◆ **Work instructions**:
Print all of the data below verbatim, leaving the pictures out of your answer.
═══
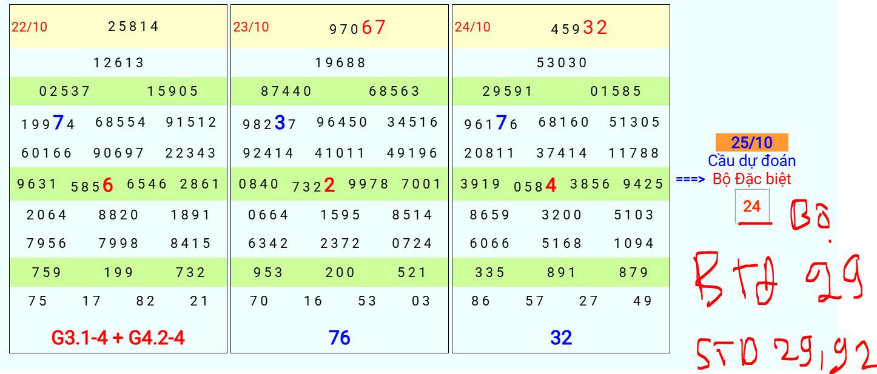This screenshot has width=877, height=374.
Task: Click the large blue 3 in 98237
Action: [280, 123]
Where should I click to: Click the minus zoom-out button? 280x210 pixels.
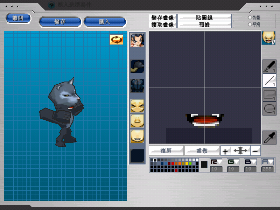[256, 151]
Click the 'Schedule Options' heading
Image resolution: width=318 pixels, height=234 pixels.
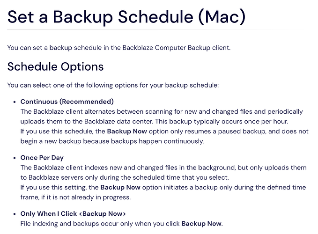coord(55,66)
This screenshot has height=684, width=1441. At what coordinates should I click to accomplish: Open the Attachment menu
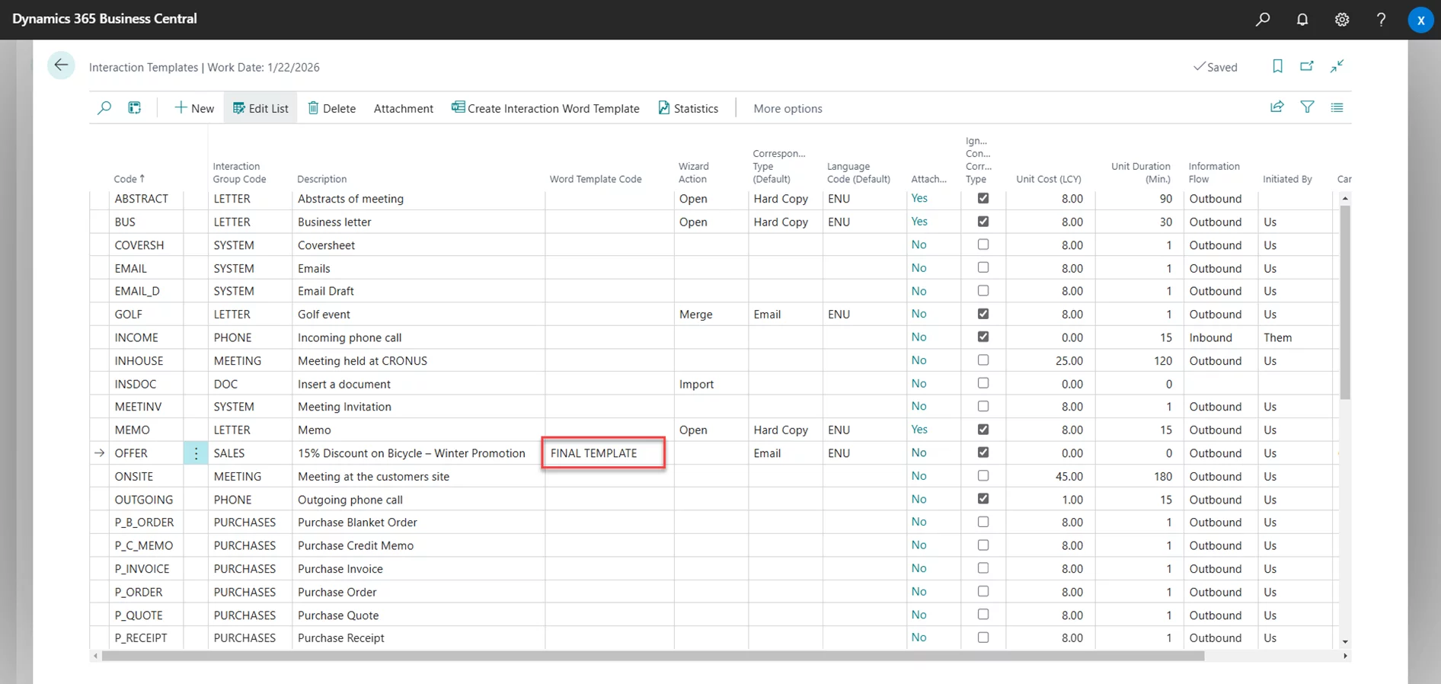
═══
◆ **Expected answer**:
This screenshot has width=877, height=374.
Task: Click the large blue 3 in 98237
Action: [280, 123]
Where should I click to: Click the minus zoom-out button? 280x210 pixels.
[256, 151]
Click the 'Schedule Options' heading
Image resolution: width=318 pixels, height=234 pixels.
coord(55,66)
This screenshot has height=684, width=1441. At what coordinates should I click to accomplish: Open the Attachment menu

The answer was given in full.